Archive for May, 2005
Blind Stare : Symphony of Delusions
Avec un peu d ?expérience on peut reconnaître facilement l’origine des musiciens d’un groupe. Ca se vérifie plus que jamais avec Blind stare. Dès les premières notes on sait que le groupe est finlandais. Est ce une bonne ou une mauvaise chose à vous de choisir.

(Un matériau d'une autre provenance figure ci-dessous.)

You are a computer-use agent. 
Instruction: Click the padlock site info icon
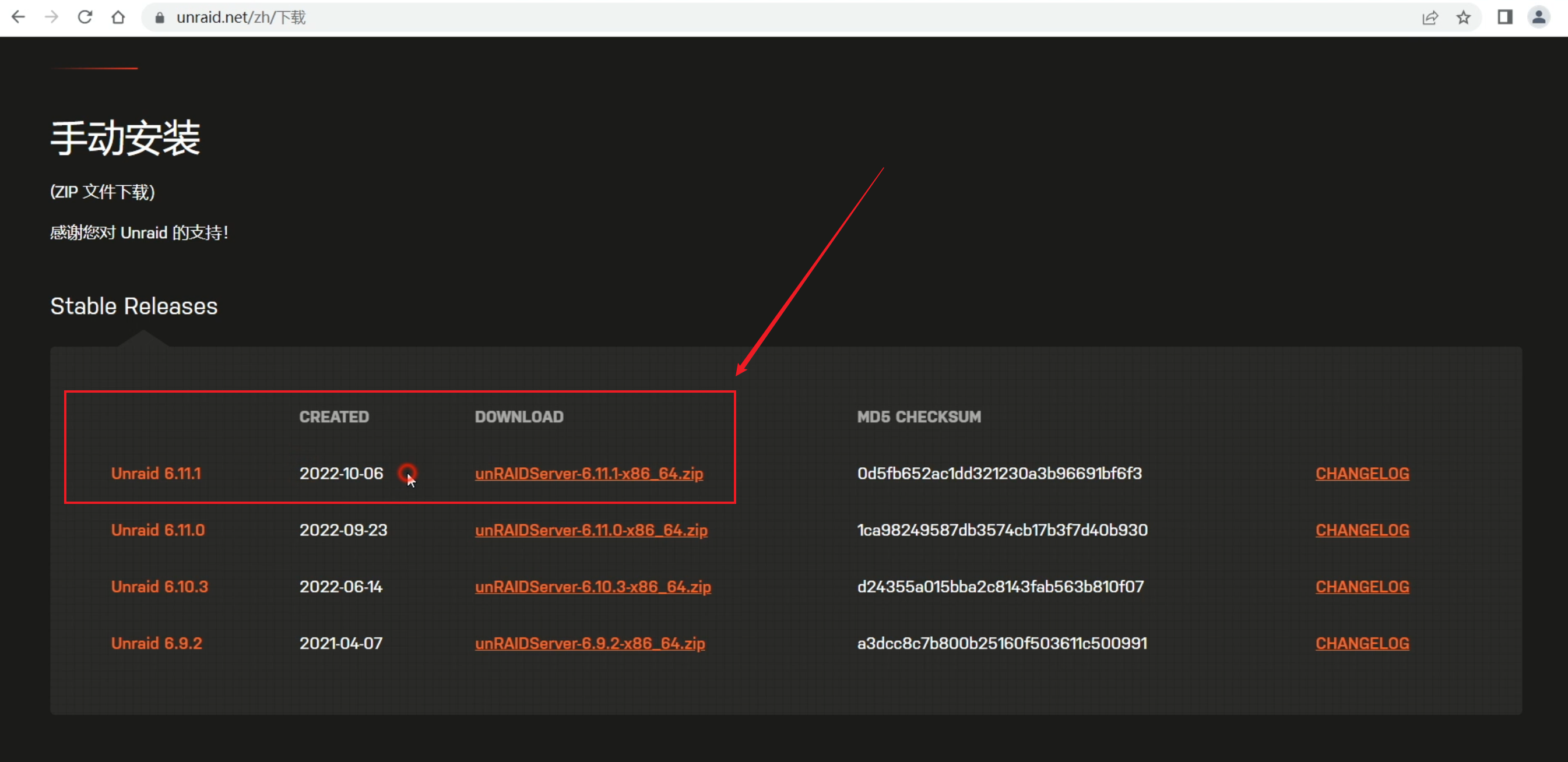160,17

Pour commencer j’avoue que la pochette est très belle et je j’ai appris à me méfier des belles pochettes. Souvent on est déçu par le contenus. Pour le cas présent le groupe aurait dû s’appeler Janus. Parfois génial, et parfois ennuyeux. Génial quand les compos sont originales et ennuyeux quand ils font du sous Norther (qui est déjà un copie de Children Of Bodom). Les originales mélangent de façon assez subtils le black/death mélodique avec un refrain en chant claire de bonne facture, même de très bonne facture. Il faut reconnaître que Eino a une voix très polyvalente. Pour une raison inexpliqué les compos sont beaucoup plus riches quand il y a ces partis en chant claire. L’utilisation du clavier est identique à celle des groupes précédemment cités mais n’est-ce pas la marque de fabrique du genre. Je pense que oui. En revanche l’aspect virtuose de la guitare n’est pas présent sur le disque même si les deux guitaristes font remarquablement bien leur travail.

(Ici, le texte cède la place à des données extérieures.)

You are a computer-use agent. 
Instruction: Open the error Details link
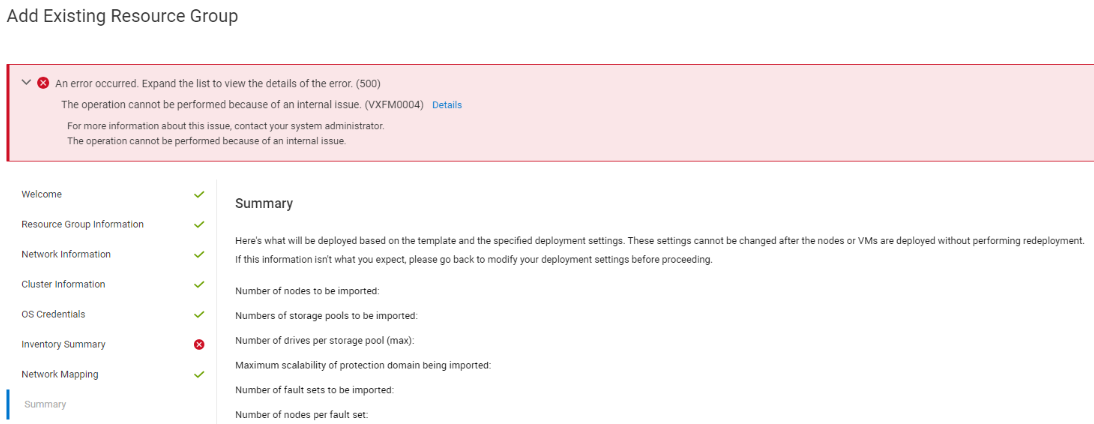click(447, 105)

Les titres ennuyeux se font d’autant plus sentir si vous écoutez le CD d’une seul trait. Au début vous trouvez ça chouette et arrivé vers la fin, les parties de voix claire disparaissent et on se retrouve dans du plagia de qualité moyenne. Mais je vais me faire l’avocat du diable en disant que l’on ne peut absolument pas en vouloir au groupe de ne pas répéter le même schéma sur chaque titre au risque d’être plus ennuyeux.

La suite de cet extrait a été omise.